A set \(E \in \mathcal M\) is called negative for \(\nu\) if \(\nu(F) \le 0\) for all \(F \in \mathcal M\) such that \(F \subseteq E\).
A set \(E \in \mathcal M\) is called null for \(\nu\) if \(\nu(F)=0\) for all \(F \in \mathcal M\) and \(F \subseteq E\).
Remark. If \(\nu(E)=\int_E fd\mu\), then
\(E\) is positive for \(\nu\) if \(f \geq 0\) \(\mu\)-a.e. on \(E\),
\(E\) is negative for \(\nu\) if \(f \leq 0\) \(\mu\)-a.e. on \(E\),
\(E\) is null for \(\nu\) if \(f = 0\) \(\mu\)-a.e. on \(E\).
Any measurable subset of a positive set is positive and the union of any countable family of positive sets is positive.

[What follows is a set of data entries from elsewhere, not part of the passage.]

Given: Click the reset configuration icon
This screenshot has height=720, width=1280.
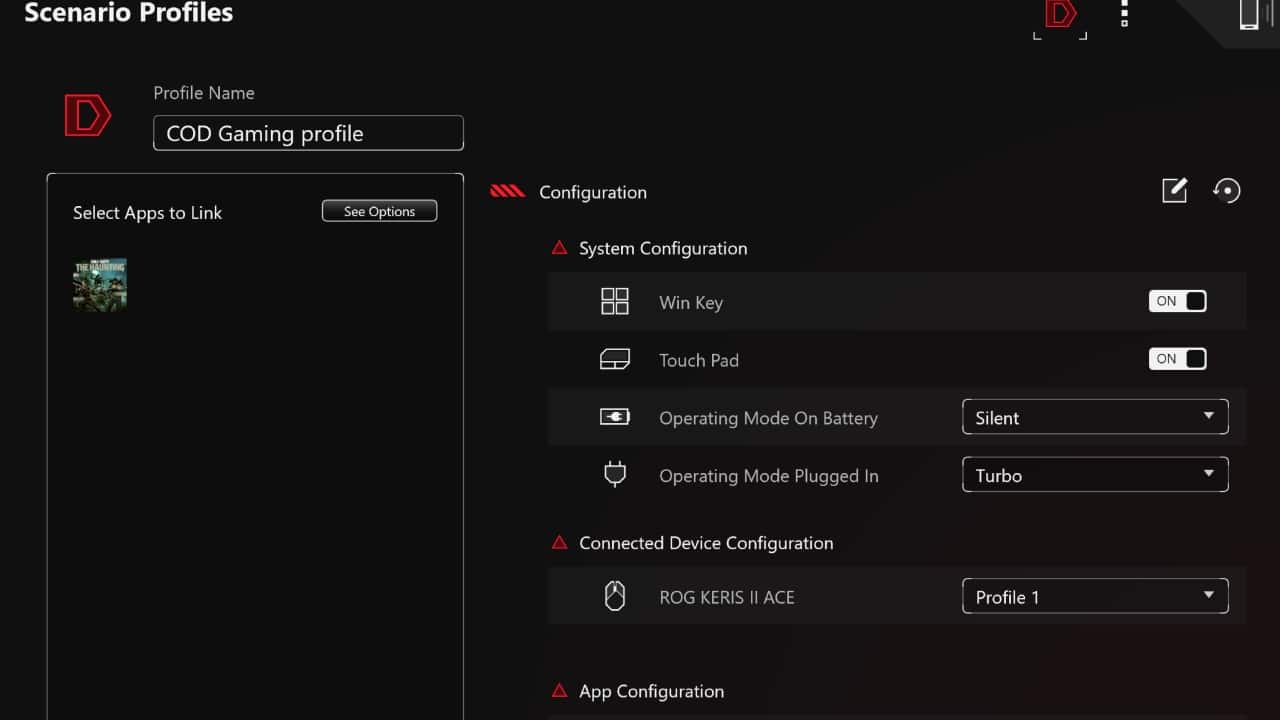Looking at the screenshot, I should point(1226,190).
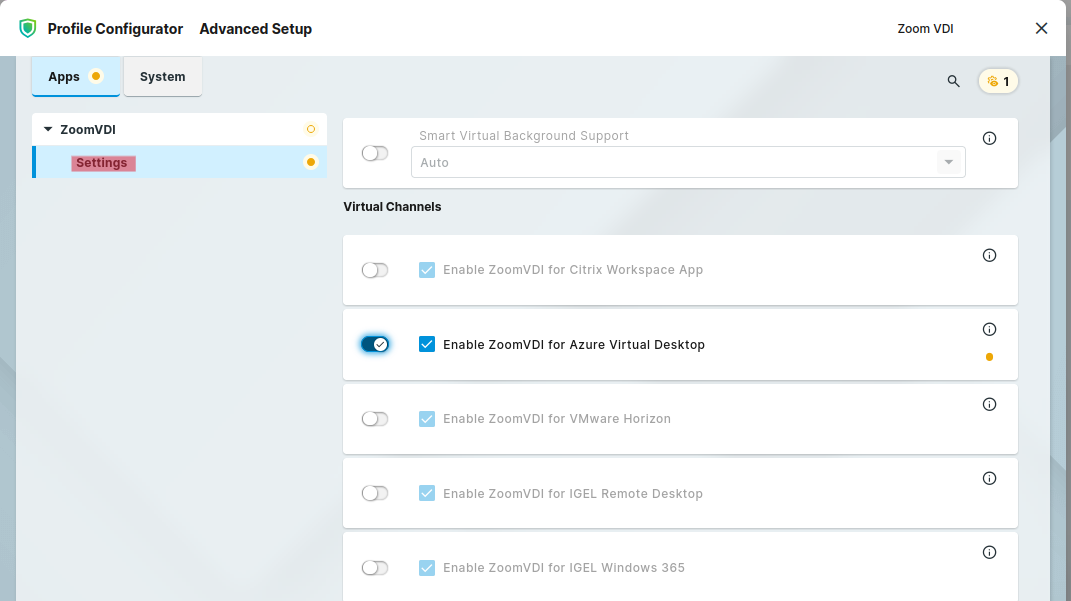Click the search magnifier icon
The width and height of the screenshot is (1071, 601).
[x=953, y=81]
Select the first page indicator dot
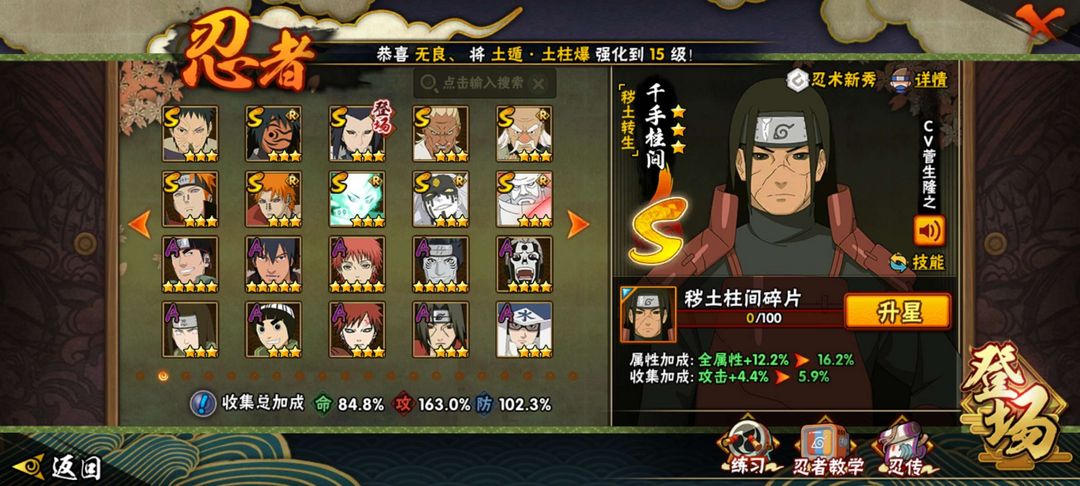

Proof. The first part is clear from the definition of positivity. If \(P_1, P_2, \ldots\) are positive sets, let \[Q_n=P_n \setminus \bigcup_{j=1}^{n-1}P_j,\] then \(Q_n \subseteq P_n\) so \(Q_n\) is positive. Hence if \[E \subseteq \bigcup_{j=1}^\infty P_j\] then \[\qquad \qquad \nu(E)=\sum_{n=1}^{\infty}\nu(Q_n \cap E) \geq 0. \qquad \qquad \tag*{$\blacksquare$}\]
Problem. Given a signed measure \(\nu\) on \((X, \mathcal M)\) it is always possible to find a (positive) measure \(\mu\) that dominates \(\nu\), in the sense that \[\nu(E)\le \mu(E) \quad \text{ for all } \quad E\in \mathcal M\] and in addition \(\mu\) is the “smallest” one that has this property.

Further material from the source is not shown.